Targeting pathogen metabolism without collateral damage to the host
A new publication in Scientific Reports shows that it is possible to inhibit glucose metabolism in a disease-causing cell without severe side-effects to healthy human cells.
To avoid side-effects of drug treatment to healthy cells, drug target selection studies often focus on protein targets that are only found a disease-causing cell. However, many disease-causing cells, like parasites and cancer cells, are biochemically very similar to their host and therefore the number of proteins unique to such cells are scarce.
Nevertheless, due to subtle, quantitative differences between the biochemical reaction networks of disease-causing cell and healthy host cells, a drug can affect the same essential process in one cell-type more than in another. Jurgen Haanstra and co-workers of a research team led by prof. Barbara Bakker (UMCG Groningen; Molecular Cell Physiology, AIMMS, VU) and prof. Hans Westerhoff (Molecular Cell Physiology, AIMMS, VU), showed in a proof-of-principle study how quantitative differences in cellular networks can be exploited to selectively hit the disease-causing cells.

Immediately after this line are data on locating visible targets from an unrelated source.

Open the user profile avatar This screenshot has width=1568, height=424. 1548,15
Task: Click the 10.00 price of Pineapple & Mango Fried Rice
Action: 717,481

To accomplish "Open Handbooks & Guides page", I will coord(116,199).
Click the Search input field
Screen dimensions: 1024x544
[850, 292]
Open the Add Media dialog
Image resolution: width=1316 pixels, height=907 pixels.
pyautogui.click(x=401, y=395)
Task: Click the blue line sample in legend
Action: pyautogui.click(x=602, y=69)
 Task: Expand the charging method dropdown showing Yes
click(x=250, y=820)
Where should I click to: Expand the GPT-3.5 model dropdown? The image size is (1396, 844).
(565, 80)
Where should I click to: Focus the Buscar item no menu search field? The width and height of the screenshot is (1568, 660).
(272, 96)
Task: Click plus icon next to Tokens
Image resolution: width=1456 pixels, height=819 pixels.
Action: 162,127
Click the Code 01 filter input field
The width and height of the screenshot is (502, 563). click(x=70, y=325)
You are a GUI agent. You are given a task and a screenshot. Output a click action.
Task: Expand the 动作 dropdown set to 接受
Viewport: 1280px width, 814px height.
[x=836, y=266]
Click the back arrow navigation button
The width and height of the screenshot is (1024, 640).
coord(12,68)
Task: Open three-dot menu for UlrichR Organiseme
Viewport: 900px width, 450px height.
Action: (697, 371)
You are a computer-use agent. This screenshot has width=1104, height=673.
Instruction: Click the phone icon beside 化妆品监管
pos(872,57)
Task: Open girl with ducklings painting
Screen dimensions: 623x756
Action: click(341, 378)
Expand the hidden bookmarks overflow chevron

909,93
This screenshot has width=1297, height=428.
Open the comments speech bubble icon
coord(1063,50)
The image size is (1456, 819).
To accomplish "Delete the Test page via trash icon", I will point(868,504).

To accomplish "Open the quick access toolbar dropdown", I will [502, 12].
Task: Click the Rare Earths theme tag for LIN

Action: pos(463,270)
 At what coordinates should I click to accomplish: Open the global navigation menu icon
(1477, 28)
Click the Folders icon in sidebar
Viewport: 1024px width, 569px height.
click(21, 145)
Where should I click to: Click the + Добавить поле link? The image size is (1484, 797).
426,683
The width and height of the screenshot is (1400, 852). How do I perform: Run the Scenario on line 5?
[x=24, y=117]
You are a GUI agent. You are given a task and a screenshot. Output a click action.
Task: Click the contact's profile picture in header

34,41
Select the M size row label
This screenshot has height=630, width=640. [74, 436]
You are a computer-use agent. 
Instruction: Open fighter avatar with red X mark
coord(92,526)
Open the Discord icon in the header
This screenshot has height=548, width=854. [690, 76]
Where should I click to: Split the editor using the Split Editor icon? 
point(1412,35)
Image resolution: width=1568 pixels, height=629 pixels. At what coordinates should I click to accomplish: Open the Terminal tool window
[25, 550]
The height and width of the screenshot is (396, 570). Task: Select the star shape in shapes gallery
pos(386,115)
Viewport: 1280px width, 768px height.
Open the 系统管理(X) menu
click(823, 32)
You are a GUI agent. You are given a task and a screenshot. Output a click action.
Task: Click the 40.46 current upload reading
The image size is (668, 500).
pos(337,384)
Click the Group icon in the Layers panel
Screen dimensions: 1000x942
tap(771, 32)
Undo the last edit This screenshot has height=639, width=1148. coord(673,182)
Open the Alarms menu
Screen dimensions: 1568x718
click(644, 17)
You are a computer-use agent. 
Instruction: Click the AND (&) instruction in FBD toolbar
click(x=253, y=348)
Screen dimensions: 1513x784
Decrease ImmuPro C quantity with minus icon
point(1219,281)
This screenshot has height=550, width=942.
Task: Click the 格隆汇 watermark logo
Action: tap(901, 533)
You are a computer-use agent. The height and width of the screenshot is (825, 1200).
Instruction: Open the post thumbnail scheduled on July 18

They combined computational and experimental approaches to compare energy metabolism in the causative agent of deadly sleeping sickness, Trypanosoma brucei, with that of human erythrocytes. The computational analysis revealed that inhibitors of the uptake of glucose would affect energy metabolism in T. brucei stronger than in erythrocytes. Computational predictions were validated experimentally in a novel parasite-erythrocytes co-culture system. The authors furthermore showed that glucose-transport inhibitors killed trypanosomes without killing neurons or liver cells.
This study shows that very promising and selective drug targets can exist outside the realm of the unique proteins and thereby extends the pool of putative, selective drug targets. The important next step is to translate this knowledge to actual drugs: to design and synthesise drug-like molecules that inhibit the glucose transporter of T. brucei and stay active inside the human body. Furthermore, this network-based approach to drug target selection can also be applied to other diseases like cancer and diabetes.